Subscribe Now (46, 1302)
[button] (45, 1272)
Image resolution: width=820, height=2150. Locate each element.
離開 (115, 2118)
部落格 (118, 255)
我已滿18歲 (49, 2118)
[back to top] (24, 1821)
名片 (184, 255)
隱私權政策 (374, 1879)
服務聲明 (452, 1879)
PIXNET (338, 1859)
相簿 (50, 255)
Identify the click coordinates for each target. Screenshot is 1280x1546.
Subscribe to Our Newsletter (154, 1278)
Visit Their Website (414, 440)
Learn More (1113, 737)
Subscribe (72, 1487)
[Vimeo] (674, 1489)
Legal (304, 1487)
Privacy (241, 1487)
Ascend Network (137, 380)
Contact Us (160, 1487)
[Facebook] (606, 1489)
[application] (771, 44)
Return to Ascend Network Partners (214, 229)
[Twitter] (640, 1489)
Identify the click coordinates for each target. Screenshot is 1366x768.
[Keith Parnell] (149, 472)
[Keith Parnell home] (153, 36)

What the task asks> The full listing is to be printed again exactly as it stands.

Response to the exercise>
Subscribe Now (46, 1302)
[button] (45, 1272)
Image resolution: width=820, height=2150. Locate each element.
離開 (115, 2118)
部落格 (118, 255)
我已滿18歲 (49, 2118)
[back to top] (24, 1821)
名片 (184, 255)
隱私權政策 (374, 1879)
服務聲明 (452, 1879)
PIXNET (338, 1859)
相簿 (50, 255)
Identify the click coordinates for each target. Screenshot is 1280x1546.
Subscribe to Our Newsletter (154, 1278)
Visit Their Website (414, 440)
Learn More (1113, 737)
Subscribe (72, 1487)
[Vimeo] (674, 1489)
Legal (304, 1487)
Privacy (241, 1487)
Ascend Network (137, 380)
Contact Us (160, 1487)
[Facebook] (606, 1489)
[application] (771, 44)
Return to Ascend Network Partners (214, 229)
[Twitter] (640, 1489)
Identify the click coordinates for each target. Screenshot is 1366x768.
[Keith Parnell] (149, 472)
[Keith Parnell home] (153, 36)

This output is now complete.